▶ [GIVEN EXERCISE]: Reproduce verbatim the lines of the items from the first line through the line containing "(1421, 558)", including both.

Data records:
>>>>

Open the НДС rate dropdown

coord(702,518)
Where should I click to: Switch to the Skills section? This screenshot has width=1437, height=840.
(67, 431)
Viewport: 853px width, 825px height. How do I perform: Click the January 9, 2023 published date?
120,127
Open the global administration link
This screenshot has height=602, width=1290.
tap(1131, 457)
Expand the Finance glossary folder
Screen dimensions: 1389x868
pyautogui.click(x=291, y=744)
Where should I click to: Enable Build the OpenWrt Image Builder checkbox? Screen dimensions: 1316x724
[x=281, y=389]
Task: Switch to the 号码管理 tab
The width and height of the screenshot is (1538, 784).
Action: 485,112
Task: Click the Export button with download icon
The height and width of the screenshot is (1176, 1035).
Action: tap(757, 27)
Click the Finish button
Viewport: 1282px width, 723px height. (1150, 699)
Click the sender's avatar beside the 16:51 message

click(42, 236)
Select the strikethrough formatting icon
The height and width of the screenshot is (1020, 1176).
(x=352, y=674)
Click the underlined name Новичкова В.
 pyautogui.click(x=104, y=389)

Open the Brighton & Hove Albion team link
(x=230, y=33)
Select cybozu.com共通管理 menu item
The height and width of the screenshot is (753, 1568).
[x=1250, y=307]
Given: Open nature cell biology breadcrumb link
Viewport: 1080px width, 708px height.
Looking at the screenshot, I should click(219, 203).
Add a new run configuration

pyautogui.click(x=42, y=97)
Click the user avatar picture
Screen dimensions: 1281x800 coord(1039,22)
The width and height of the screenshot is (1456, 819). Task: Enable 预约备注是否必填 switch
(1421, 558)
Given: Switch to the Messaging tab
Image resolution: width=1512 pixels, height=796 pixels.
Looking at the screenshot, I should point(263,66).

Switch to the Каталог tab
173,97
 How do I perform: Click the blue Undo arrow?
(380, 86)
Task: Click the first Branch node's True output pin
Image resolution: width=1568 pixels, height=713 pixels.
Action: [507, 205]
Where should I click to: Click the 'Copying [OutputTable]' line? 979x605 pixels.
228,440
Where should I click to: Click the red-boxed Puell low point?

<<<<

▶ [ANSWER TO THE TASK]:
Open the НДС rate dropdown

coord(702,518)
Where should I click to: Switch to the Skills section? This screenshot has width=1437, height=840.
(67, 431)
Viewport: 853px width, 825px height. How do I perform: Click the January 9, 2023 published date?
120,127
Open the global administration link
This screenshot has height=602, width=1290.
tap(1131, 457)
Expand the Finance glossary folder
Screen dimensions: 1389x868
pyautogui.click(x=291, y=744)
Where should I click to: Enable Build the OpenWrt Image Builder checkbox? Screen dimensions: 1316x724
[x=281, y=389]
Task: Switch to the 号码管理 tab
The width and height of the screenshot is (1538, 784).
Action: 485,112
Task: Click the Export button with download icon
The height and width of the screenshot is (1176, 1035).
Action: tap(757, 27)
Click the Finish button
Viewport: 1282px width, 723px height. (1150, 699)
Click the sender's avatar beside the 16:51 message

click(42, 236)
Select the strikethrough formatting icon
The height and width of the screenshot is (1020, 1176).
(x=352, y=674)
Click the underlined name Новичкова В.
 pyautogui.click(x=104, y=389)

Open the Brighton & Hove Albion team link
(x=230, y=33)
Select cybozu.com共通管理 menu item
The height and width of the screenshot is (753, 1568).
[x=1250, y=307]
Given: Open nature cell biology breadcrumb link
Viewport: 1080px width, 708px height.
Looking at the screenshot, I should click(219, 203).
Add a new run configuration

pyautogui.click(x=42, y=97)
Click the user avatar picture
Screen dimensions: 1281x800 coord(1039,22)
The width and height of the screenshot is (1456, 819). Task: Enable 预约备注是否必填 switch
(1421, 558)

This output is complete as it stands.